BITBURG, Germany - Cleats kicked up scorched grass as teenage linemen pushed a sled weighed down by four coaches, who, in recent years, hadn’t exactly given up cheeseburgers and beer. The afternoon temperature had reached about 90 degrees. And for the teens, wearing shoulder pads and helmets, the sun’s glare was inescapable.
"It’s like being in an oven and then running it," said Chance Knoblauch, a sophomore from Lakenheath High School.
With football season fast approaching, players from Department of Defense high schools, local national teams and private schools from around Europe have gathered on fields in Bitburg and Ansbach for intensive three-day training camps that end Friday. More than 450 students from schools in Germany, Italy, Switzerland, England, Spain, Belgium and the Netherlands are attending the camps, which were split in two this year to accommodate the increased number of players.

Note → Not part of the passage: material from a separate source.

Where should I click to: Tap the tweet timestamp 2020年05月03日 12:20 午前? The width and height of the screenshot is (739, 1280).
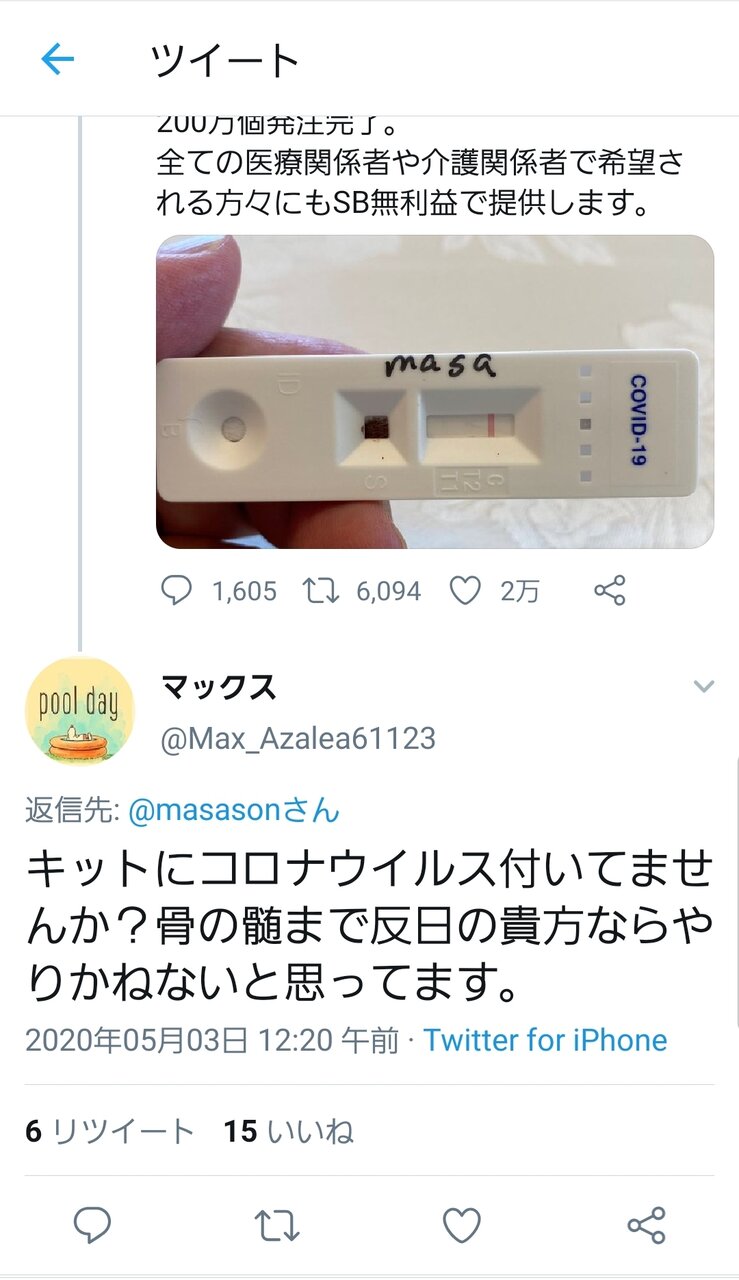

Coaches are focusing on fundamentals and getting the players physically prepared for the coming season. Drills start at 9 a.m. and continue into the late evening, with breaks for lunch and dinner.
But the hard work is worth it, the players say.
"This camp is great," Paul Federiko, a Lakenheath sophomore, said Wednesday at the Bitburg camp. "I’ve learned a lot so far and it’s just the first day."
Linemen grunted as they pounded blocking bags held by players. "Drive. Drive. Drive," yelled Glenn Pilarowski, a Baumholder coach. A former college and arena football player, Pilarowski had suffered through many summer camps and said he could empathize with the players. "They don’t want to do this," he said. "But they are doing it for their school, to be a part of a team and to possibly win a championship."
The coaches, drilling the linemen on their stances, showed how to get low when taking on the opposing line. Atop the sled, Pilarowski exhorted the players to push harder. "Don’t cheat yourself," he said. "I want you to be the best offensive lineman on your team. And if you’re not that person, be that person."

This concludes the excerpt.